I must have stuck my head somewhere we should not discuss.
Playing around with possible "improvements" I dropped a Wilson current mirror into my input stage. Absolutely normal LTP, ccs and mirror, light degen etc driving a very conventional Darlington single side VAS
FAIL. It drove one side to the rail. This is with the feedback transistor and the added Wilson transistor in the negative (feedback) leg. Yet, if I reverse legs, it works. (does cut the offset in half, even while it raises the distortion by an insignificant smidge)
What the #%*& am I missing?
Playing around with possible "improvements" I dropped a Wilson current mirror into my input stage. Absolutely normal LTP, ccs and mirror, light degen etc driving a very conventional Darlington single side VAS
FAIL. It drove one side to the rail. This is with the feedback transistor and the added Wilson transistor in the negative (feedback) leg. Yet, if I reverse legs, it works. (does cut the offset in half, even while it raises the distortion by an insignificant smidge)
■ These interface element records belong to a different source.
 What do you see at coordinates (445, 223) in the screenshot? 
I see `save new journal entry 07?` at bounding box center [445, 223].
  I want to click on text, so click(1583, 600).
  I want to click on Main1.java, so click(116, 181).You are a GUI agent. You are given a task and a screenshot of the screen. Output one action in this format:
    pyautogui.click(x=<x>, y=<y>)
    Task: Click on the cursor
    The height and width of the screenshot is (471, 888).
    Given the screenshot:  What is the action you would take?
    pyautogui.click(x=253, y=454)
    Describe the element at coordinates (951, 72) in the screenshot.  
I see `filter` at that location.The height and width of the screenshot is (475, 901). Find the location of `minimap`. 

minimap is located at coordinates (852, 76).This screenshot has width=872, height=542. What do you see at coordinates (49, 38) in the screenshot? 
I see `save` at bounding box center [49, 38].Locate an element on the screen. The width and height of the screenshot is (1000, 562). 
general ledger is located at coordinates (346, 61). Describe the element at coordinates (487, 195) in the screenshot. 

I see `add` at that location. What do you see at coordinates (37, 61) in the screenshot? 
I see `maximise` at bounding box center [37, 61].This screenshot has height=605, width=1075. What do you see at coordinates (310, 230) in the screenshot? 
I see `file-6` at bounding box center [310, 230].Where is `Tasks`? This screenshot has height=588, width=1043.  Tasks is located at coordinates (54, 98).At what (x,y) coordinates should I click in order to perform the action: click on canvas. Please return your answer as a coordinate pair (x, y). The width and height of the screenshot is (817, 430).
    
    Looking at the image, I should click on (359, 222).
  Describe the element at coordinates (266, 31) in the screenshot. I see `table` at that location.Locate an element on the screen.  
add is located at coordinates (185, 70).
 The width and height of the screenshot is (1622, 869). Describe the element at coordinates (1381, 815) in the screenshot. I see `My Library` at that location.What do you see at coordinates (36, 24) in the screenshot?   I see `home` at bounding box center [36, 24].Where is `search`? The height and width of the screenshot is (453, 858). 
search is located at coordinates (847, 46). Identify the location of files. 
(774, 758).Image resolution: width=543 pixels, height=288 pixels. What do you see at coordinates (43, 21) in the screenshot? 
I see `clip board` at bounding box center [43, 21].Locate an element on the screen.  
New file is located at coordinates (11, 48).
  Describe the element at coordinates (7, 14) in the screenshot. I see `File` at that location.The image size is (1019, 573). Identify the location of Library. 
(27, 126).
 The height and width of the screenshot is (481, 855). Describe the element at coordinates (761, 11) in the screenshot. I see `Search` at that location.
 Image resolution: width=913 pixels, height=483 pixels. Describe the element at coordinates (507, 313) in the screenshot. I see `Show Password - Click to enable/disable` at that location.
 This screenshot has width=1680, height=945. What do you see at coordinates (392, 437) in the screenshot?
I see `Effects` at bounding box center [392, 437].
What the #%*& am I missing?
Hi tvrgeek, can you pls drop a schematic sketch here so that we fully understand what it is?
BR, Valery
BR, Valery
This version seems to work. If you swap the current mirror around to the normal position, it sends the output to the rail. I am sure it is a DC issue with the VAS, but I don't get it.
Umm... I mean... that's the only way it works )
Comparing to simple mirror, Wilson one will always be "backwards", otherwise, at the other side, you always have Vbe * 2 offset (plus some small addition because of the emitter resistor) from the rail. So it will always send the output to the rail the other way round.
Is that what you mean? )
Comparing to simple mirror, Wilson one will always be "backwards", otherwise, at the other side, you always have Vbe * 2 offset (plus some small addition because of the emitter resistor) from the rail. So it will always send the output to the rail the other way round.
Is that what you mean? )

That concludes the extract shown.